He took the hint and slid over to the other side of the bus.
It was an empty seat. He wasn't afraid of her; he just respected her desire to
be private. Before he had slid over, he had touched her binder and felt a
shiver of information stream from it up his arm and into his brain. It took
only a couple moments to decipher it.
She was in a heap of deep doo doo.
He kept his eyes on her, not sure exactly how to help her.
You see, Samuel's problem is that he doesn't like to see anyone sad or hurt.
It's something he picked up from his Mom, who was always helping the luckless,
the unloved and the unwanted. She worked as a volunteer at the local hospital
and went to Old Age homes to read stories to the elders there who couldn't get
about, and to comfort the ones who were sad. This pretty much fitted the
description of every one of them. Alone and feeling abandoned by their loved
ones and betrayed by life and the God they had believed in.
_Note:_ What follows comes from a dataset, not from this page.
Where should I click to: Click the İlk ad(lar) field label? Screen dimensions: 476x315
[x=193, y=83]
He knew most of it was surface and they didn't really feel
that way, but sometimes their loneliness over rode their heart and good sense.
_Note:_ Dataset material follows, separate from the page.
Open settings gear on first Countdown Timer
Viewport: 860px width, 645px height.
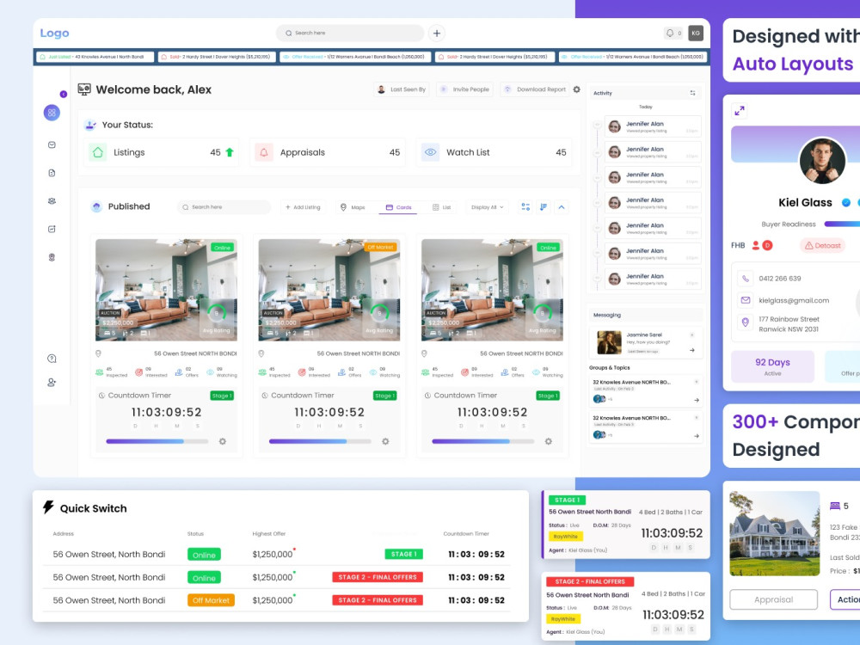click(224, 441)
That's where his Mom came in. She told them about what death was really about.
A transition. That's all. Just like stepping from one car into another. Many of
them laughed when she said that, and he smiled at the thought of that. Some
grew angry, saying it was blasphemous, they were going to hell and she was
leading the way. But most of them felt comforted by her words, less fearful.
"I'm sorry." Wendy said to him from across the
bus.
He looked over.
"No problem. Wanta talk?"
"No!" She growled and looked away again.
He laughed.
She looked up and scowled at him. "Why are you laughing
at me?"
"I'm not laughing at you; I was just thinking how silly
we human beings are."
"Well, you for one, Samuel Light Junior, are one of the
most silly of them all. You're..."
Her next words were lost because Mister Faraday slumped over
in his seat, gasping in pain and the bus swerved hard to the left. The kids up
front saw and screamed. Samuel looked over and saw what was happening. The bus
was about to slam off the road and it was a good forty feet down from there.
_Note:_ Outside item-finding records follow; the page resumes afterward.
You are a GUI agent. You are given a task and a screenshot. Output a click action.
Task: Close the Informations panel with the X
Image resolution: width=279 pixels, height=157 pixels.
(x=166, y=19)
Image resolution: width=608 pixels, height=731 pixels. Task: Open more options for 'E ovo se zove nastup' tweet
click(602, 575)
He dove off his chair and dashed to the seat where Mister
Faraday sat and grabbed the wheel. The bus stabilized, but Mister Faraday's
foot was still on the gas.
The kids grew more panicked when they saw what Samuel was
doing and screamed even louder, making it harder for him to concentrate.
Finally, he was able to see Al beside him.
"Steer right gently." Al said.
Samuel did.
The bus rounded a curve gently, but still a bit fast.
"Samuel, you'll need to hit the brakes next."
"But he's in the way."
"I know." Al said, his white hair flopping into
his eyes as he spoke. "But I know you can do it. Use your
imagination!"
Samuel was about to complain about doing it when he saw why
he would have to brake. The lights ahead turned to red and railroad guards
began descending as a huge train began rolling up. "Holy!" Samuel
started to say.
The kids around him screamed even louder yet, guaranteeing
that Samuel would lose his hearing for the next two days.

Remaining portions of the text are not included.